■ TASK STATEMENT: Look through the entries below, please, and copy every line with the word "computer".

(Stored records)
+ + + +

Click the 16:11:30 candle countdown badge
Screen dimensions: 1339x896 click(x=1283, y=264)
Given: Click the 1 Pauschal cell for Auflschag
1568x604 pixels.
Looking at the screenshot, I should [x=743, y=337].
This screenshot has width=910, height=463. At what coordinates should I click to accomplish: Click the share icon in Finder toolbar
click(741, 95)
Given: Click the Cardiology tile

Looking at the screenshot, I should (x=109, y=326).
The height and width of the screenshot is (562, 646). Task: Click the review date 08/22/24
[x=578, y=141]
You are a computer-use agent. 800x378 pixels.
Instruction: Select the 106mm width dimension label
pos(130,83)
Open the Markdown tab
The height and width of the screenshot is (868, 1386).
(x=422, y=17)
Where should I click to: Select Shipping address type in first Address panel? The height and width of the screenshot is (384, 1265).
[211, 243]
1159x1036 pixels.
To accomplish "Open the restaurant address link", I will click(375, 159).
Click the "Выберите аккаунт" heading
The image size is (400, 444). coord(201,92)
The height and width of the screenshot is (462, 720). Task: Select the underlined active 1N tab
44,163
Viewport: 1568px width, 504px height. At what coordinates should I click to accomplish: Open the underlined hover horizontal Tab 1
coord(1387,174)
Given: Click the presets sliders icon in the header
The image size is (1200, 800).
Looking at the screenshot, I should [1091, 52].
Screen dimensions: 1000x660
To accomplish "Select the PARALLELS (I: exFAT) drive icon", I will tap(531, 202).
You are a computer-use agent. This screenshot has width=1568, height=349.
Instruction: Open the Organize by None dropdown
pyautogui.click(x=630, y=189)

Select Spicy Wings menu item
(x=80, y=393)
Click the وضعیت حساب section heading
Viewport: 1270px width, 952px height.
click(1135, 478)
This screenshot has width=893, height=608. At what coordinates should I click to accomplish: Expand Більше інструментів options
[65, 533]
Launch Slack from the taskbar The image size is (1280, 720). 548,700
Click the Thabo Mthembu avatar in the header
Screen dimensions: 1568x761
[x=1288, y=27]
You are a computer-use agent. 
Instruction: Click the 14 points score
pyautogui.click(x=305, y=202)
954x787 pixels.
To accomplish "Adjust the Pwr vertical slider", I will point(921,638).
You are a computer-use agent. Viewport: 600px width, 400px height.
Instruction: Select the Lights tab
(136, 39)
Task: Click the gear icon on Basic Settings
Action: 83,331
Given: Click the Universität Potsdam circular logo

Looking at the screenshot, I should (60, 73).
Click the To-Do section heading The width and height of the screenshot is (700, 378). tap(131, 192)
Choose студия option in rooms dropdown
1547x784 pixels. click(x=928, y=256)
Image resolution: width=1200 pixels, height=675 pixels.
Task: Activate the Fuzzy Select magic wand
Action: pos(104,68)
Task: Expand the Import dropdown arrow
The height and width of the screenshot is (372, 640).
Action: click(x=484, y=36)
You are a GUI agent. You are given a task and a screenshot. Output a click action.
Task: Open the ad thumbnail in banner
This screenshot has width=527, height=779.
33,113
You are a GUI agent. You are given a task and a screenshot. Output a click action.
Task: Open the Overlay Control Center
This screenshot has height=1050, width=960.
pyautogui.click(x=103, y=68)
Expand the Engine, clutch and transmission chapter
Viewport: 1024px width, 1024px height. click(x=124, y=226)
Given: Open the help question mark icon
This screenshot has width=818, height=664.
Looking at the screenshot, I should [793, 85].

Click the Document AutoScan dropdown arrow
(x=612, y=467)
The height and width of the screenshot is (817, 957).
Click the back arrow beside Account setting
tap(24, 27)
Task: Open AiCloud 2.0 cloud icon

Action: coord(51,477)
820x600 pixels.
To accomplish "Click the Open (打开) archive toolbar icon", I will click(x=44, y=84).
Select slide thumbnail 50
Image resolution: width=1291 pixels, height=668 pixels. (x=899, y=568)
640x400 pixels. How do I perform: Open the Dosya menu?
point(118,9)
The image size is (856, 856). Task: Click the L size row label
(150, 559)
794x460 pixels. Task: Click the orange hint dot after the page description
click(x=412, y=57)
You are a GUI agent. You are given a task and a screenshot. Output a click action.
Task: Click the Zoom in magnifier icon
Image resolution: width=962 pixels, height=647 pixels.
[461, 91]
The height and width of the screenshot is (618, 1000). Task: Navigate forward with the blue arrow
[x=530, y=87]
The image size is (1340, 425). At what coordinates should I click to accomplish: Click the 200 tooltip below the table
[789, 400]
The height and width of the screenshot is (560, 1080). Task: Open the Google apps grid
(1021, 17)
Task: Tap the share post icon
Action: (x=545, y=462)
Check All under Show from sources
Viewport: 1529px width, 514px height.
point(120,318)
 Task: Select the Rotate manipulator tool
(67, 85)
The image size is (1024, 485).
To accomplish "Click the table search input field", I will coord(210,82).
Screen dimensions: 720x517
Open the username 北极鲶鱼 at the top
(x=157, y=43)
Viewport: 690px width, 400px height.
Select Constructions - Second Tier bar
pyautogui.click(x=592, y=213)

+ + + +

■ THE COMPLETED TASK:
You are a computer-use agent. 800x378 pixels.
You are a computer-use agent. This screenshot has width=1568, height=349.
You are a computer-use agent. 
You are a computer-use agent. Viewport: 600px width, 400px height.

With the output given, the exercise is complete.